En un mundo marcado por la inestabilidad económica, las crisis sociales y la aceleración tecnológica, la astrología resurge como una herramienta de autoconocimiento y guía emocional. Lo que durante décadas fue visto como una pseudociencia marginal, hoy gana terreno entre jóvenes, influencers y profesionales.

Instagram, TikTok y YouTube están repletos de contenido astrológico: horóscopos diarios, compatibilidades de signos, lecturas de cartas natales, memes zodiacales y hasta predicciones políticas basadas en tránsitos planetarios.

¿Qué hay detrás de este fenómeno? Según especialistas en psicología social, la astrología ofrece una narrativa reconfortante en tiempos inciertos. Ayuda a las personas a entender sus emociones, tomar decisiones y encontrar sentido en eventos que parecen aleatorios.

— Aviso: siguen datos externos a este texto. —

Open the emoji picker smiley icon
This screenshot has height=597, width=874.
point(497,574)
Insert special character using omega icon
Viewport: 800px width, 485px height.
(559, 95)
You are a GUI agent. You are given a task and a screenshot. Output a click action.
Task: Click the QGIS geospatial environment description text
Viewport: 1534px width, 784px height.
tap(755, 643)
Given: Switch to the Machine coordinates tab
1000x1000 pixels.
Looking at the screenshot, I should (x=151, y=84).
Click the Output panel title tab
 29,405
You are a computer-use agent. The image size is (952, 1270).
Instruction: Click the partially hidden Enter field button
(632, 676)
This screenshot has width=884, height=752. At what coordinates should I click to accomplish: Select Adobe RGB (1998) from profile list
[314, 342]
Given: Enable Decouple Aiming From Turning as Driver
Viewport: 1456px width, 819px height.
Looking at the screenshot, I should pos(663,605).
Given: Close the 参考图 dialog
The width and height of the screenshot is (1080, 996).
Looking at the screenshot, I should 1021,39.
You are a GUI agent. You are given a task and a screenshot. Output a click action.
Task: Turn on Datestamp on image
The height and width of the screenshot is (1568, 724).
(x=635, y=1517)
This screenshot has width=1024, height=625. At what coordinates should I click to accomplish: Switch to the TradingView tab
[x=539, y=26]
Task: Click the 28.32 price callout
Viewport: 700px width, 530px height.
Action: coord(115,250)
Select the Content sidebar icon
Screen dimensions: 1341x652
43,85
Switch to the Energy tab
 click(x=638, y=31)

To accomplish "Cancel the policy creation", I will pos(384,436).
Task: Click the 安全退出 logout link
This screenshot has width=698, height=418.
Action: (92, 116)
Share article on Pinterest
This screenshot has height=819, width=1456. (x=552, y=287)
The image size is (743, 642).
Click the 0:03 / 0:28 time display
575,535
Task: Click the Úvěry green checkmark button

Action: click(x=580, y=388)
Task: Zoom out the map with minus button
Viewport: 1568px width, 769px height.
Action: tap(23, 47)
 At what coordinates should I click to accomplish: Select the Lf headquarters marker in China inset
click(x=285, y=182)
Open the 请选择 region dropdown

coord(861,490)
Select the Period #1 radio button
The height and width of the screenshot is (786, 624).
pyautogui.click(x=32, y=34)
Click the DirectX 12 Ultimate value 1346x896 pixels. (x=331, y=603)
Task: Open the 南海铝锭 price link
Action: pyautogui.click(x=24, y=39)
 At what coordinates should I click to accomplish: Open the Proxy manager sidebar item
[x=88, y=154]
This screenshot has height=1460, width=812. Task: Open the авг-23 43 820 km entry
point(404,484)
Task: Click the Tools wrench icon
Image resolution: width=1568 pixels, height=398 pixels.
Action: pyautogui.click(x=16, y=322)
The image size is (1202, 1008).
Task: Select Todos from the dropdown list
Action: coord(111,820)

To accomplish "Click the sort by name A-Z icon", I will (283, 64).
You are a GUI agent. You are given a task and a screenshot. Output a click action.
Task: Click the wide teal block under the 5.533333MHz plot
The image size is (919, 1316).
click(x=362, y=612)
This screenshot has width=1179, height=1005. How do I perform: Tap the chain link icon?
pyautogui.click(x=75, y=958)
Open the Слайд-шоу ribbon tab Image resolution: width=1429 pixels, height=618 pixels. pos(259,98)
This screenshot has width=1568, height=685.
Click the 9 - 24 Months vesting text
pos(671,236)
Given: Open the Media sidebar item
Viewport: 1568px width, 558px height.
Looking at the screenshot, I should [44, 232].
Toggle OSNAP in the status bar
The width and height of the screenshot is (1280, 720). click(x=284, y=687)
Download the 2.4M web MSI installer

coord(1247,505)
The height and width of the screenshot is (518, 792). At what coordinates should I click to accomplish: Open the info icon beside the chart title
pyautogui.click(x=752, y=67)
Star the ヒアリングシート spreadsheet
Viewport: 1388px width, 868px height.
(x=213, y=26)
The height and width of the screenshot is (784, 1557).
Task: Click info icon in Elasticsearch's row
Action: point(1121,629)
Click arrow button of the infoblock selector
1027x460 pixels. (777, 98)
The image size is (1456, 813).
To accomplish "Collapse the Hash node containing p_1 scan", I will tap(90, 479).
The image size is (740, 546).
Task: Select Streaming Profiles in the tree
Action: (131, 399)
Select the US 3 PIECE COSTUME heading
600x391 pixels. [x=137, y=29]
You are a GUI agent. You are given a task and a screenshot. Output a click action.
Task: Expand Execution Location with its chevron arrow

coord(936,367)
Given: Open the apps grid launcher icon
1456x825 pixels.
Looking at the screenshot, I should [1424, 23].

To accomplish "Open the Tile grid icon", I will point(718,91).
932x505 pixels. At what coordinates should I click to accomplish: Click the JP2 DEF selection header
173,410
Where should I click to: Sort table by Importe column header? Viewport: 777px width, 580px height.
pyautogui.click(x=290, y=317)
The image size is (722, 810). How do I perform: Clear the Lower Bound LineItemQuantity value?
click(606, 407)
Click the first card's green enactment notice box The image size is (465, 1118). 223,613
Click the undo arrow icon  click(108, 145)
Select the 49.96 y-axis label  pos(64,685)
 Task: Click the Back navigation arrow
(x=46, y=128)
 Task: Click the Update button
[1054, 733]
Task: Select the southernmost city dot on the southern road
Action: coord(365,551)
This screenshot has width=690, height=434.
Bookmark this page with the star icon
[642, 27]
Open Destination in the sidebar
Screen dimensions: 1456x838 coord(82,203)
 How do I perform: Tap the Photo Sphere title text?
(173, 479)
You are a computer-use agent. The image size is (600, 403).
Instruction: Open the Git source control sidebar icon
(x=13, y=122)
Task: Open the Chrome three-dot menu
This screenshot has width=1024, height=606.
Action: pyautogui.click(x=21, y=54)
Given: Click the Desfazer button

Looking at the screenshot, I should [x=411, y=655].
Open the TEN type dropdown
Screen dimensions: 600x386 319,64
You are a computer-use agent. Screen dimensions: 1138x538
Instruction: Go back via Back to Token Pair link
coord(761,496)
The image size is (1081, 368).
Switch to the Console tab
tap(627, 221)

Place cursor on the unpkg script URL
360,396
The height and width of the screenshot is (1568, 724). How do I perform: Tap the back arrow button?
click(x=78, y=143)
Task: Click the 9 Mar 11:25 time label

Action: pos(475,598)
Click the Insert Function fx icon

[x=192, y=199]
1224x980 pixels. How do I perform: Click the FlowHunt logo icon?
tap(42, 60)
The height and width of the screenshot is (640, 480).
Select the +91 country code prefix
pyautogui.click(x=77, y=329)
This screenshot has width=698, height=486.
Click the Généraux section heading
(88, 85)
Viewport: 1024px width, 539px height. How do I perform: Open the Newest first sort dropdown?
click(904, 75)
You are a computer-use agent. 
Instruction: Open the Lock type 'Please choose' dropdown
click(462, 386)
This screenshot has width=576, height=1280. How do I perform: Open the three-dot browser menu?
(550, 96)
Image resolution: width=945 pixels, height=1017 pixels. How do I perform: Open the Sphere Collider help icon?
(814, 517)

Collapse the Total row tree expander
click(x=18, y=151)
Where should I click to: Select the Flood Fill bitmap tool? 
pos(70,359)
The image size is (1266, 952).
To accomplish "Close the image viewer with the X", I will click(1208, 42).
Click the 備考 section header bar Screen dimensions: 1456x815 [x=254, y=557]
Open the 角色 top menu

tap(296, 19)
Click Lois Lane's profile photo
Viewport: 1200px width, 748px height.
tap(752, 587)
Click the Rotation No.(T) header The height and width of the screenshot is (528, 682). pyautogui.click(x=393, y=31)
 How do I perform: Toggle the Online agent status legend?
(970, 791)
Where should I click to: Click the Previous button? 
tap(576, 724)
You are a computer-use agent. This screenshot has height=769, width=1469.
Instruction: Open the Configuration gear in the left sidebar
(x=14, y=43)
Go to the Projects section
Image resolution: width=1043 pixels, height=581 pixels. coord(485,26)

Además, la astrología actual se aleja de los dogmas y se vuelve más personalizada. Plataformas como Co-Star o Astromatrix combinan datos astronómicos con inteligencia artificial para ofrecer interpretaciones detalladas del mapa natal de cada persona.

En Argentina, la demanda de astrólogos y cursos de astrología ha crecido notablemente. “No es que la gente crea ciegamente, sino que busca una brújula simbólica en un mundo caótico”, explica la astróloga Paula Ferrer.

La ciencia aún la considera una creencia sin base empírica, pero su impacto cultural es innegable. La astrología parece haber encontrado su lugar como espejo emocional en el siglo XXI.